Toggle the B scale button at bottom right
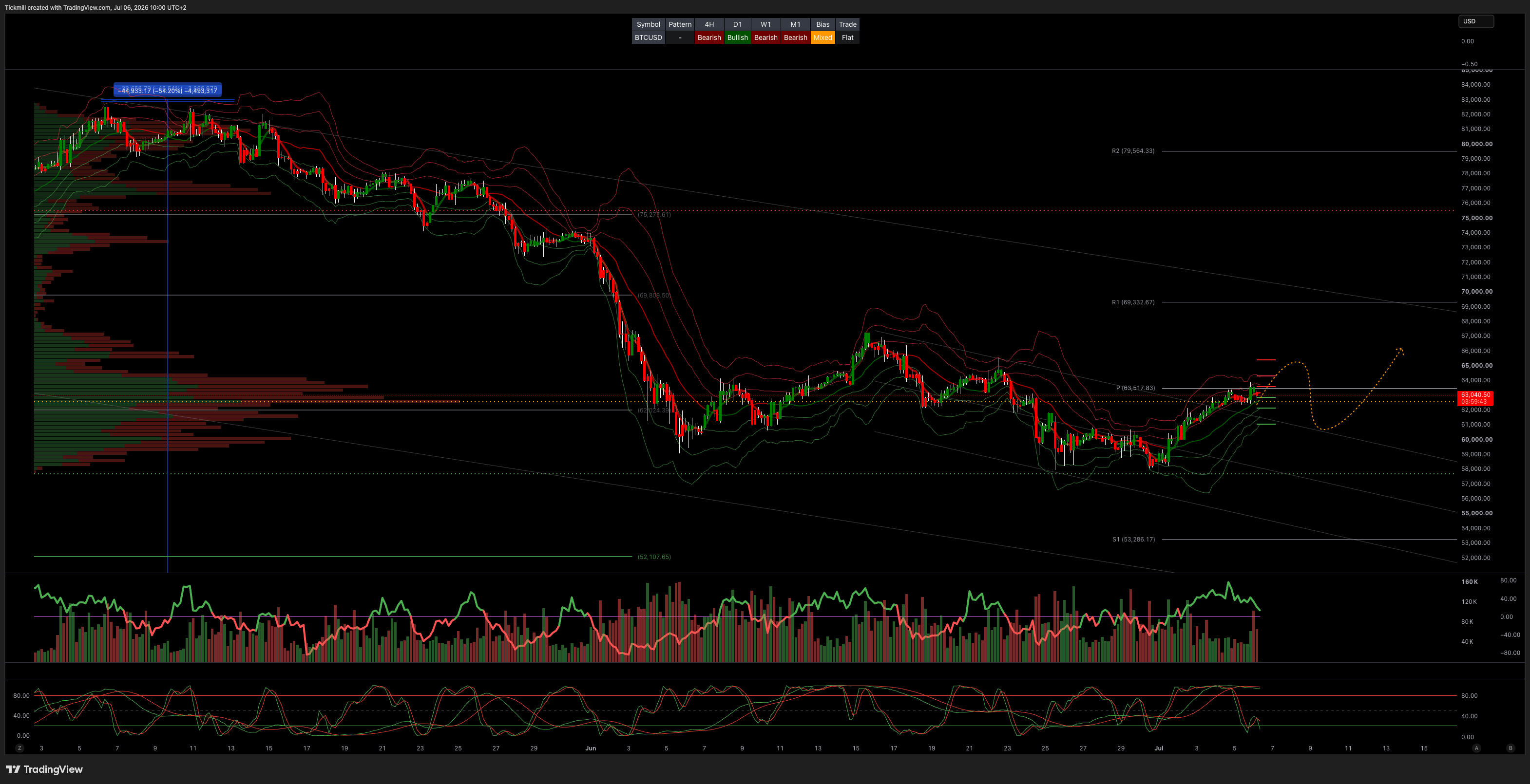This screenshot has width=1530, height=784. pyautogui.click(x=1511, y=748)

____

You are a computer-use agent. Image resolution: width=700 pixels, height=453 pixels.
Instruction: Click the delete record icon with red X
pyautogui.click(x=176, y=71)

____

» **INSTRUCTIONS TO FOLLOW**: Copy out the material word for word, starting with the line that contains "You are a computer-use" and going on through the line that contains "pyautogui.click(x=176, y=71)".

» **WORKED SOLUTION**:
You are a computer-use agent. Image resolution: width=700 pixels, height=453 pixels.
Instruction: Click the delete record icon with red X
pyautogui.click(x=176, y=71)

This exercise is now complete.